Here his art teacher introduced him to the work of the seventeenth-century Indian painter Ustad Mansur whom Hodgkin became fascinated with, especially Mansur’s miniature painting ‘Chameleon’. He explained that ‘the first Indian paintings I saw astounded me because they depicted a whole world in a way which was completely convincing but totally separate from the tradition of Western art which I was used to’. Hodgkin began collecting Indian art due to this fixation, acquiring over 120 works throughout his life, The Ashmolean Museum described his collection as ‘one of the finest in the world… formed by an artist’s eye’. India was a huge source of inspiration for his own artwork also, he first visited in 1964 at the age of 32 and returned annually to his apartment in Mumbai.

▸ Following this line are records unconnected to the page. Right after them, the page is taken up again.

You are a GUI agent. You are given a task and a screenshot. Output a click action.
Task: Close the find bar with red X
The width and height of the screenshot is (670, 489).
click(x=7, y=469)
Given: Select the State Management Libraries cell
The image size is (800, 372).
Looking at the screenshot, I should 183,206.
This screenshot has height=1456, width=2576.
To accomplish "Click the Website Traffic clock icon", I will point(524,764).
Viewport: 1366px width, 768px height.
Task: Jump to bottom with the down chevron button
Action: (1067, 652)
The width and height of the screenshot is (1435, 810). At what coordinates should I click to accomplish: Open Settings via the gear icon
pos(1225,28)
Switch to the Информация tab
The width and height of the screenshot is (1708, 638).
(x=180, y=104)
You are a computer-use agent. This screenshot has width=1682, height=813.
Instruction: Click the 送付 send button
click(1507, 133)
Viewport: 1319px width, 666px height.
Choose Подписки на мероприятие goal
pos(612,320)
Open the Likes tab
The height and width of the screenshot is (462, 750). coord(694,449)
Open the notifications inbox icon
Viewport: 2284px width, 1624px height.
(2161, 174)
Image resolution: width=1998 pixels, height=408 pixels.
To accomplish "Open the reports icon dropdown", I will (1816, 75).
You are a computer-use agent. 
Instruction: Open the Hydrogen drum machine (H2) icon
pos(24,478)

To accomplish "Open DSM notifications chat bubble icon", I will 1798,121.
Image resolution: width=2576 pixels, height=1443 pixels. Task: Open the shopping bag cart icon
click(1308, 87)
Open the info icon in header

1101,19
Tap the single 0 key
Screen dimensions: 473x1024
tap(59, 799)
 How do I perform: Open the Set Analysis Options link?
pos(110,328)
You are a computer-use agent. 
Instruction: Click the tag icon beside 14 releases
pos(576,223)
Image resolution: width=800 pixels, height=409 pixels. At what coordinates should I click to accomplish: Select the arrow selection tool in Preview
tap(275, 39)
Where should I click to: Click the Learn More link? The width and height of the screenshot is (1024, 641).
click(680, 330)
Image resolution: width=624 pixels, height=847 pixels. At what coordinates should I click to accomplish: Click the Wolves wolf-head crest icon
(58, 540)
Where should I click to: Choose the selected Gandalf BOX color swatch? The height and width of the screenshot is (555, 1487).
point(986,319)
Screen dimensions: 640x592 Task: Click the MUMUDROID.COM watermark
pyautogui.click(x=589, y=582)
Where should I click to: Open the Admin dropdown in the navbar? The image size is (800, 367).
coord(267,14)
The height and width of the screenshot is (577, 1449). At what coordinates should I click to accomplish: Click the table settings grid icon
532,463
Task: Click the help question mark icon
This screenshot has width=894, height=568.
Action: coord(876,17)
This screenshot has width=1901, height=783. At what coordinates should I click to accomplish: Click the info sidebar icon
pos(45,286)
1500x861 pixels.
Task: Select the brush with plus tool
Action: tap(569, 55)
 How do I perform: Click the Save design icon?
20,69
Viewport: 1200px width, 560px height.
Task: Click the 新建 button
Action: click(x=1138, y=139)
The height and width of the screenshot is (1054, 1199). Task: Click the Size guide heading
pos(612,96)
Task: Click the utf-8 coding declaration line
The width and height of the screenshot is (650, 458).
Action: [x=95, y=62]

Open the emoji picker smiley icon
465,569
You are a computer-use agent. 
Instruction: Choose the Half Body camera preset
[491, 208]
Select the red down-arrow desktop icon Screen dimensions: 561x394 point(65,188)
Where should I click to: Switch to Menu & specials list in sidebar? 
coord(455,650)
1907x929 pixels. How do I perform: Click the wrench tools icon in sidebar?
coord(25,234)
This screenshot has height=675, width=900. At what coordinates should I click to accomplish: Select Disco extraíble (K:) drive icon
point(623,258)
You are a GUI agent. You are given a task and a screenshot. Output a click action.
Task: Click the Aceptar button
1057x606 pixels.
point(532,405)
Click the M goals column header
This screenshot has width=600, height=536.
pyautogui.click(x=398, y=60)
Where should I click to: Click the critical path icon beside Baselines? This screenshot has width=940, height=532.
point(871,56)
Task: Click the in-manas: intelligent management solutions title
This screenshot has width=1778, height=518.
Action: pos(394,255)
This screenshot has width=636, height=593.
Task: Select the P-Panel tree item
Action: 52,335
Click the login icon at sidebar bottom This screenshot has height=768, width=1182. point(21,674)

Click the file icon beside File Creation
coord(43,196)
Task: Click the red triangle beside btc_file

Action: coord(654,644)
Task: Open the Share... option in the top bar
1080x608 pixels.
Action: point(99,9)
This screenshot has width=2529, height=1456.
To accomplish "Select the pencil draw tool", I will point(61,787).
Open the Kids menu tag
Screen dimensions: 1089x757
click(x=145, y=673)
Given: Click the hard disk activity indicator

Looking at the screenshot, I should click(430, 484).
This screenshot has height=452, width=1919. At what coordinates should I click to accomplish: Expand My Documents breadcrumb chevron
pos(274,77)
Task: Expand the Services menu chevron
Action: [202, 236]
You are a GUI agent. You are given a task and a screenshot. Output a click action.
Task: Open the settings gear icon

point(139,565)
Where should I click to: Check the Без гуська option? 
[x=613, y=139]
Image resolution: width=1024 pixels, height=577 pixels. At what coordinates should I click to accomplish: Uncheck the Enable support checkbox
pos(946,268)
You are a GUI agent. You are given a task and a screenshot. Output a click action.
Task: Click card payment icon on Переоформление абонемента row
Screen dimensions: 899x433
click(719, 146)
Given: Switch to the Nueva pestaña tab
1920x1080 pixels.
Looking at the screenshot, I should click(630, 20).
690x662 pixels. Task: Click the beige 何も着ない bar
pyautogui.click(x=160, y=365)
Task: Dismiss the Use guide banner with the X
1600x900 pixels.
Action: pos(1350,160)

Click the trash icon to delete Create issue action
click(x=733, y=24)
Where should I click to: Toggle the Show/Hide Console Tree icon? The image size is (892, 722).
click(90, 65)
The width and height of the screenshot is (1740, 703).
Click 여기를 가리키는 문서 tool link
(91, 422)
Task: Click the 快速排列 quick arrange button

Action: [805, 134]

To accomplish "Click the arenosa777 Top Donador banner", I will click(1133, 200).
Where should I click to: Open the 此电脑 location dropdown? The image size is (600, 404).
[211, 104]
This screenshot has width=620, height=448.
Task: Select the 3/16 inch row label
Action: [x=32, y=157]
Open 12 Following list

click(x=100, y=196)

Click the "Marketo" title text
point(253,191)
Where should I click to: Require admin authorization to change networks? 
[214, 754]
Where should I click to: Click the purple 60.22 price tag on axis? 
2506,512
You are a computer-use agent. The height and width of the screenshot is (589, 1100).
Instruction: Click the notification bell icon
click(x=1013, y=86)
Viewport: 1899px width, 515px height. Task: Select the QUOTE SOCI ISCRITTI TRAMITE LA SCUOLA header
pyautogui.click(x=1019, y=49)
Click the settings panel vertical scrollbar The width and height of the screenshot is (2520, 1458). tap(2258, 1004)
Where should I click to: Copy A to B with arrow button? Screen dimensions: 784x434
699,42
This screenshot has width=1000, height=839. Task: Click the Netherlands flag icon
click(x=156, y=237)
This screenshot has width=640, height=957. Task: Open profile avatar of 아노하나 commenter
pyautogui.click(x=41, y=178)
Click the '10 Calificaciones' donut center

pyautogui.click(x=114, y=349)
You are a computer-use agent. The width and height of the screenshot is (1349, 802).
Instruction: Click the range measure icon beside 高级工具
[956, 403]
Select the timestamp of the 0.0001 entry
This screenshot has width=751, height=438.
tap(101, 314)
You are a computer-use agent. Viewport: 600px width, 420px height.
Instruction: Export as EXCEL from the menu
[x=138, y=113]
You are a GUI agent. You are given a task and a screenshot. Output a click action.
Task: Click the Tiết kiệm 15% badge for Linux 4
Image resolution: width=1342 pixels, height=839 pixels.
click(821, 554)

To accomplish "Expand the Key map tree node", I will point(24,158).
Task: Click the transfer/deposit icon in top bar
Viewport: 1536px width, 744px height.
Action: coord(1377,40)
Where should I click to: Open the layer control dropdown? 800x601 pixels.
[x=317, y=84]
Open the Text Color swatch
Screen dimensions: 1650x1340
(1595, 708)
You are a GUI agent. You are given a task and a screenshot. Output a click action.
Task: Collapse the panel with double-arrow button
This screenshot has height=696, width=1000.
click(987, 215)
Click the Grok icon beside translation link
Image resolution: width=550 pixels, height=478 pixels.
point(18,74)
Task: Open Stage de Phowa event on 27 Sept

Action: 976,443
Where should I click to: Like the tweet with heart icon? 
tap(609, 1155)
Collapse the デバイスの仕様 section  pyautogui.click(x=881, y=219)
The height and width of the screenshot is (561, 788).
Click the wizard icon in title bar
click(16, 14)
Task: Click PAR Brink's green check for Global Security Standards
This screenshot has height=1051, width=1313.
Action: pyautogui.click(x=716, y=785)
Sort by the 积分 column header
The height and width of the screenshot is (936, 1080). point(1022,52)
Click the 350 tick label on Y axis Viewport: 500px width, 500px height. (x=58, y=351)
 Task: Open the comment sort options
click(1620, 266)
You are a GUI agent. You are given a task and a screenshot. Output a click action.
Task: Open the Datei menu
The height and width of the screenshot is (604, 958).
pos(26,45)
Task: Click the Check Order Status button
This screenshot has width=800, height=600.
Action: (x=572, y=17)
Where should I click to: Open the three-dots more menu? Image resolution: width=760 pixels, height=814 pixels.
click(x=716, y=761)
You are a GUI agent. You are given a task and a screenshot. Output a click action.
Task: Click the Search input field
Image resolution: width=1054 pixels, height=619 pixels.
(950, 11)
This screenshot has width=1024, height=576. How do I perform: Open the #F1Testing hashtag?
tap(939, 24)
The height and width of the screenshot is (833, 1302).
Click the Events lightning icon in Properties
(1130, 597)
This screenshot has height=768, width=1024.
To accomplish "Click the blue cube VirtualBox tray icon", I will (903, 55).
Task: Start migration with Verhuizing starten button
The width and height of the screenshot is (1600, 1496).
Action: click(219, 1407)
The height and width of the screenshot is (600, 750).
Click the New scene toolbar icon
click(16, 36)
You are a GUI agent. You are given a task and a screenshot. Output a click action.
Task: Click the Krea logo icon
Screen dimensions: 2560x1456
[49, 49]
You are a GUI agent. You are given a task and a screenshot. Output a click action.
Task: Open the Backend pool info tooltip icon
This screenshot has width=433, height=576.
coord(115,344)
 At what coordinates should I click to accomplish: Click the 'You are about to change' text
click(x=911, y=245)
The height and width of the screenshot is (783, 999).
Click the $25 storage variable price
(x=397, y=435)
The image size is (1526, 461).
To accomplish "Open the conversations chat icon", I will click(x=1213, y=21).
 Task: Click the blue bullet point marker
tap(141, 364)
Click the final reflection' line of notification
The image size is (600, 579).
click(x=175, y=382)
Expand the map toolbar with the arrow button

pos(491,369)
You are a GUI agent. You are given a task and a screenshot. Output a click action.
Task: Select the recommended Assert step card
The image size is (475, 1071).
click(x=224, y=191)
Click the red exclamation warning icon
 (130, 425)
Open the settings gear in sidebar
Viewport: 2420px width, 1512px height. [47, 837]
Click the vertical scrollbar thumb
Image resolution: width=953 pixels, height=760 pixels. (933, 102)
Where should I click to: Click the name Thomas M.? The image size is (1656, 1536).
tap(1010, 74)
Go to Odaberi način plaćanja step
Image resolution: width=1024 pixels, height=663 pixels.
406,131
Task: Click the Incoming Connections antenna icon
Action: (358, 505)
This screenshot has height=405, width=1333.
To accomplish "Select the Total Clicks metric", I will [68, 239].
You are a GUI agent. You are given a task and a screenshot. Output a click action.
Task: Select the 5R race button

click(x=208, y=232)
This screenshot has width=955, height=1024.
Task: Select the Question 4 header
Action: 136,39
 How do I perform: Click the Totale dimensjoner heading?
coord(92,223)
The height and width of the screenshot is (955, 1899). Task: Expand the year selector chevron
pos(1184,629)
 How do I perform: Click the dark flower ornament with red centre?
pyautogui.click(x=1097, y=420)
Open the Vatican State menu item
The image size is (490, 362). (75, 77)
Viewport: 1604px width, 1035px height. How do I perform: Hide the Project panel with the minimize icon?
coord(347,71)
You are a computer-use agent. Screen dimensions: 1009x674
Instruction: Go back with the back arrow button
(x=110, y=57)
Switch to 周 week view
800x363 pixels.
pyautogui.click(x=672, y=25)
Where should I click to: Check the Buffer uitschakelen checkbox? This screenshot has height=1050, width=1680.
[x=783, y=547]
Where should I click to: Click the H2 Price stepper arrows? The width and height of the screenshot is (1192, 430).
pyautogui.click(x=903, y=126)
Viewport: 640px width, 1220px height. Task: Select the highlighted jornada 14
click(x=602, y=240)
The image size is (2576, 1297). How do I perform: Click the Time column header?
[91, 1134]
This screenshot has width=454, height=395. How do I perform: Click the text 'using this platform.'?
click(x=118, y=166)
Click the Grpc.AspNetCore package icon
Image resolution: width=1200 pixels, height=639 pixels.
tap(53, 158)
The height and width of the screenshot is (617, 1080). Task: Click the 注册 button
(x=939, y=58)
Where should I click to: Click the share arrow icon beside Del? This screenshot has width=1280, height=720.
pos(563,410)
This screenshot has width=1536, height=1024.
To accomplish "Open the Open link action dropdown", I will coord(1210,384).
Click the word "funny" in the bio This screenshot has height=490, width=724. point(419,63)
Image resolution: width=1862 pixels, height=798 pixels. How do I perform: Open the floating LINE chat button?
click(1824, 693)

Hodgkin was chosen to represent Britain at the Venice Biennale in 1984. His selected paintings were controversially displayed on green walls rather than the traditional white. His reasoning behind this was that white would distract from his paintings due to the bright Venetian sunlight. Hodgkin wanted to evoke a cohesive sense of spontaneity throughout the exhibition despite each piece taking a long period of time to complete. He worked from memory to create all of his artwork, sometimes layering several different recollections over one another. For example, David’s Pool at Night recalls an evening Hodgkin spent at David Hockney’s home in LA in 1979 with Peter Blake.
A year after the Venice Biennale, Hodgkin won the Turner prize with his print For Bernard Jacobson, a print dedicated to the art dealer and publisher. The piece depicts the view from a balcony in India in the evening with banana leaves framing the image. Hodgkin occasionally dedicated his prints to important people in his life such as For Antony a piece he produced in 2015 devoted to music writer Antony Peattie, his lifelong partner.
Hodgkin continued to paint even during the final years of his life however he revealed during an interview with BBC Newsnight in 2014 that his process had changed dramatically. He no longer felt that he had the time to plan his paintings, ‘I used to make drawings, do all sorts of obvious things and now I just get in and do it’. Howard Hodgkin died in London on the 9th of March 2017 just two weeks before his show ‘Absent Friends’ opened at the National Portrait Gallery.
His work is held in some of the most important collections in the world such as The National Gallery of Australia; The National Gallery of Art, Washington D.C; Museum of Panjab University, India; Scottish National Gallery of Modern Art and Tate, London.